News that China’s central bank, the PBoC, will cut the required reserve ratio (RRR) for some small and medium-sized banks from May 15 did little to stymie the selling pressure.
The decision to cut the RRR for around 1,000 smaller lenders to 8% is expected to free up around 280 billion yuan in cash to finance loans to China’s private sector, the People’s Bank of China said in an online statement.
There were also reports circulating during the session that China was readying state-backed institutions — referred to as the “National Team” in markets — to step in to help curb the losses in stocks. However, that too had next to no impact on Monday.
Like stocks, the Chinese yuan — whether traded on the Chinese mainland or in offshore markets — also fell sharply in response to the trade headlines.
The USD/CNH — yuan traded in offshore markets — surged close to 1%, leaving it at levels not seen since early February this year. It briefly traded above 6.82 earlier in the session, a level not seen since early January.
A higher USD/CNH rate indicates the US dollar has strengthened against the yuan.
The weakness in Chinese stocks and currencies spilled over into other Asian markets.
Here’s how stocks across the region were faring at 5.20pm in Sydney. It’s worthwhile noting that Japanese markets were closed for public holidays.
US S&P 500 futures are currently off more than 1.8%, mirroring similar declines in Europe.

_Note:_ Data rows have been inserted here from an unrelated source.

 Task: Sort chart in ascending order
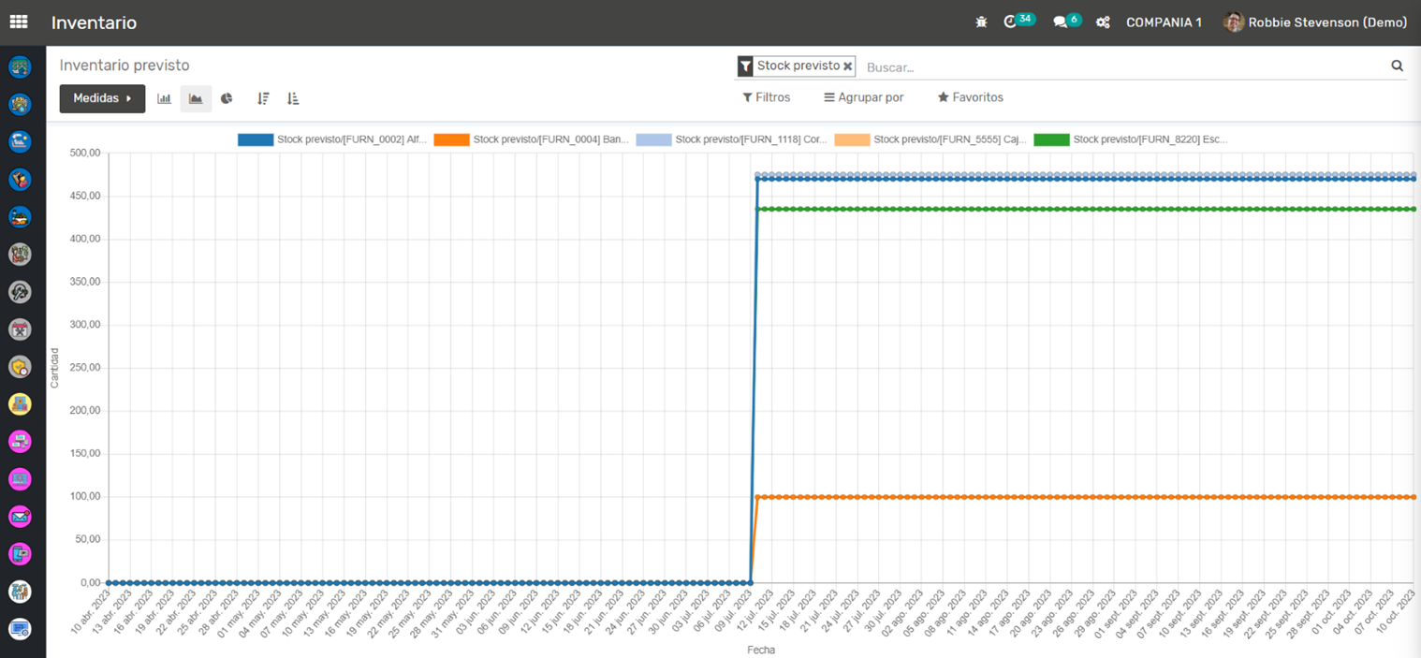pos(293,98)
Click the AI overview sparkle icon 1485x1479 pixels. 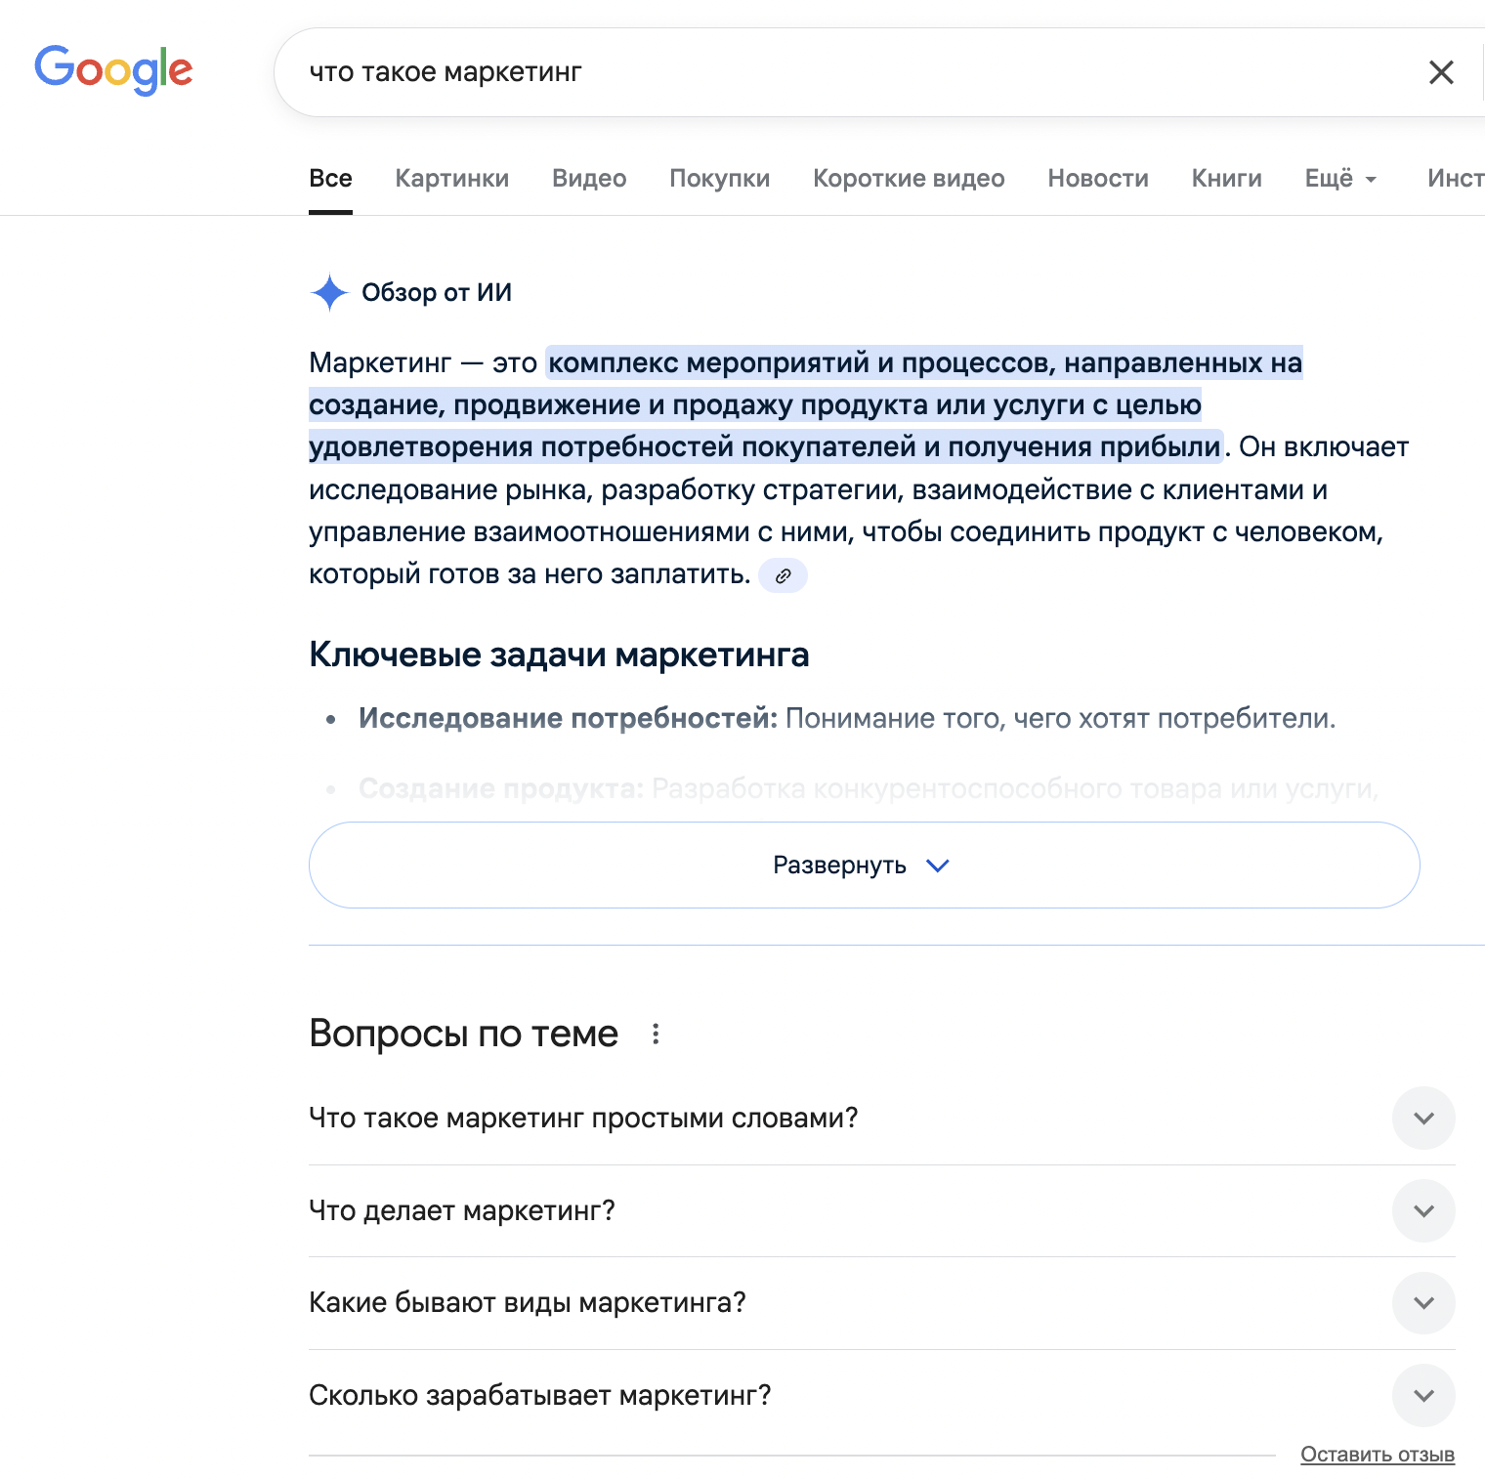[329, 292]
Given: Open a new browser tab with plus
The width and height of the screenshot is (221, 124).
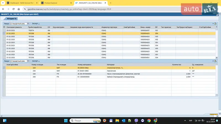Looking at the screenshot, I should tap(111, 3).
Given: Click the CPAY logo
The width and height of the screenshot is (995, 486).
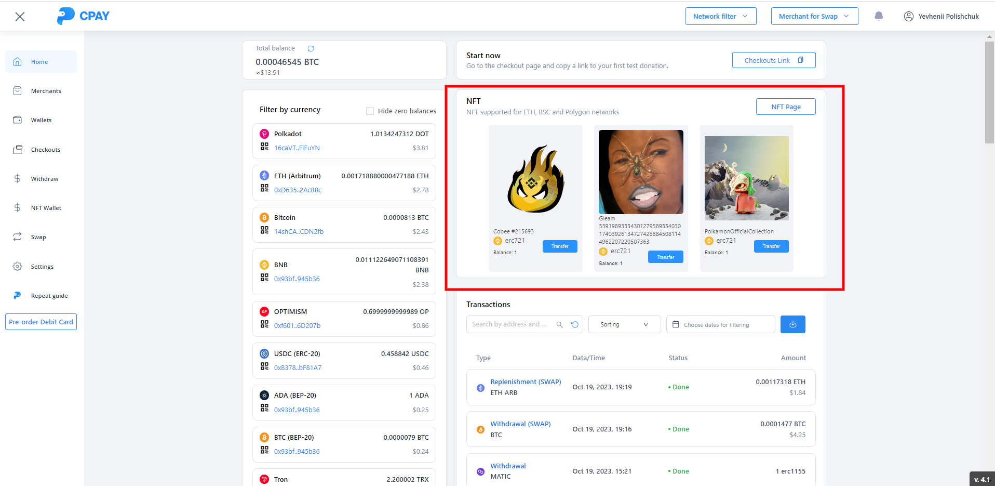Looking at the screenshot, I should tap(83, 16).
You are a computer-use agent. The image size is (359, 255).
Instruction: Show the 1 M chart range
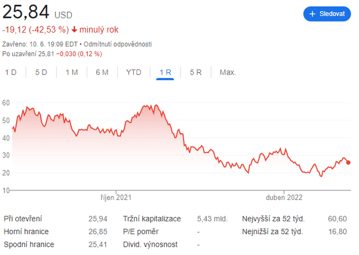point(71,72)
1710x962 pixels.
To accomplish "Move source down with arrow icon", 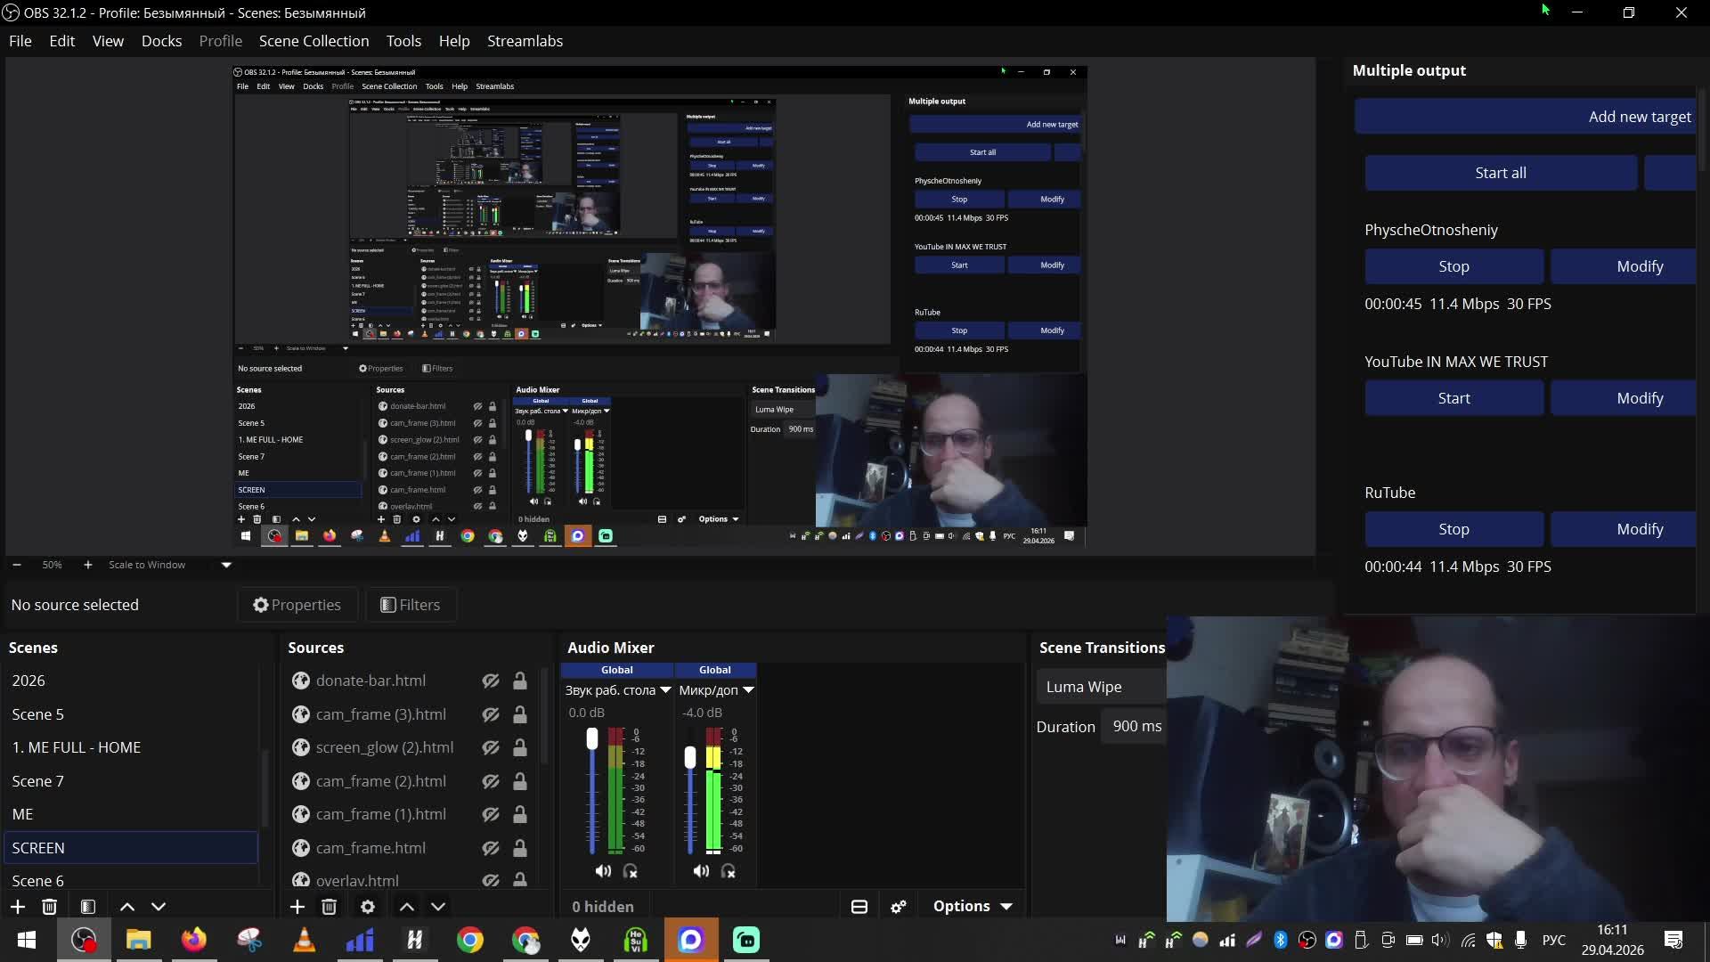I will 438,907.
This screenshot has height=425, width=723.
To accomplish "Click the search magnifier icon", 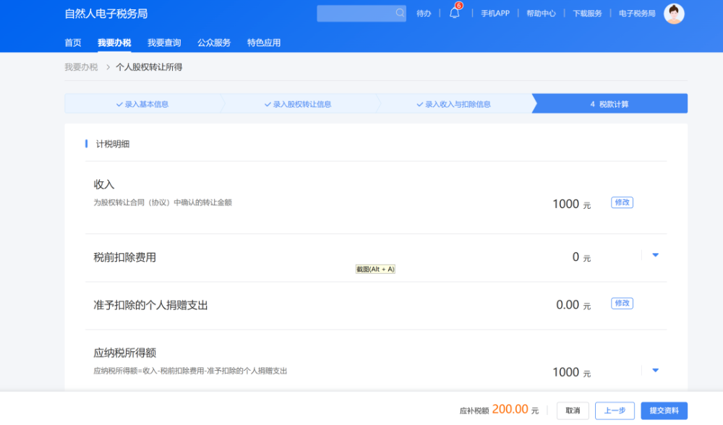I will 399,13.
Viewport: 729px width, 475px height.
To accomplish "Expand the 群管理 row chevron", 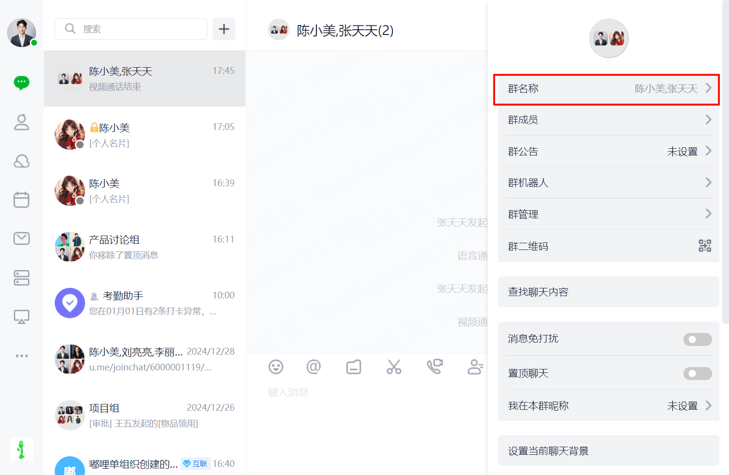I will tap(708, 214).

Australia ASX 200 6283.70 , -0.82%
NZ NZX 50 9960.62 , -0.97%
Sth Korea KOSPI 2196.32 , -0.74%
Sinagpore STI 3284.02 , -3.19%
Taiwan TAIEX 10897.12 , -1.80%
Philippines PSI 7865.81 , -1.28%
Indonesia JKSE 6247.48 , -1.14%
Malaysia KLCI Index 1624.52 , -0.78%
India Nifty 50 11615.9 , -0.82%
S&P 500 Futures 2893.25 , -1.84%
Asian currencies also fell against the greenback, including the Australian and New Zealand dollars which are often used to express sentiment towards the Chinese economy among those traders located outside of China.
AUD/USD 0.6994 , -0.41%
NZD/USD 0.6624 , -0.30%
USD/JPY 110.79 , -0.27%
USD/CNY 6.7747 , 0.61%
USD/CNH 6.7864 , 0.81%
USD/HKD 7.8450 , 0.00%
USD/KRW 1171 , 0.60%
USD/SGD 1.3630 , 0.20%
USD/TWD 30.92 , 0.20%
USD/PHP 51.94 , 0.35%
USD/MYR 4.146 , 0.12%
USD/IDR 14320 , 0.49%
USD/THB 31.93 , 0.09%
USD/INR 69.34 , 0.38%
US Dollar Index 97.57 , 0.05%
Commodity futures, especially in China, have also been hit hard. Crude oil futures in the US also slumped by more than 2%.
Reflecting the risk off tone on Monday, government bond yields also fell in response to safe haven buying.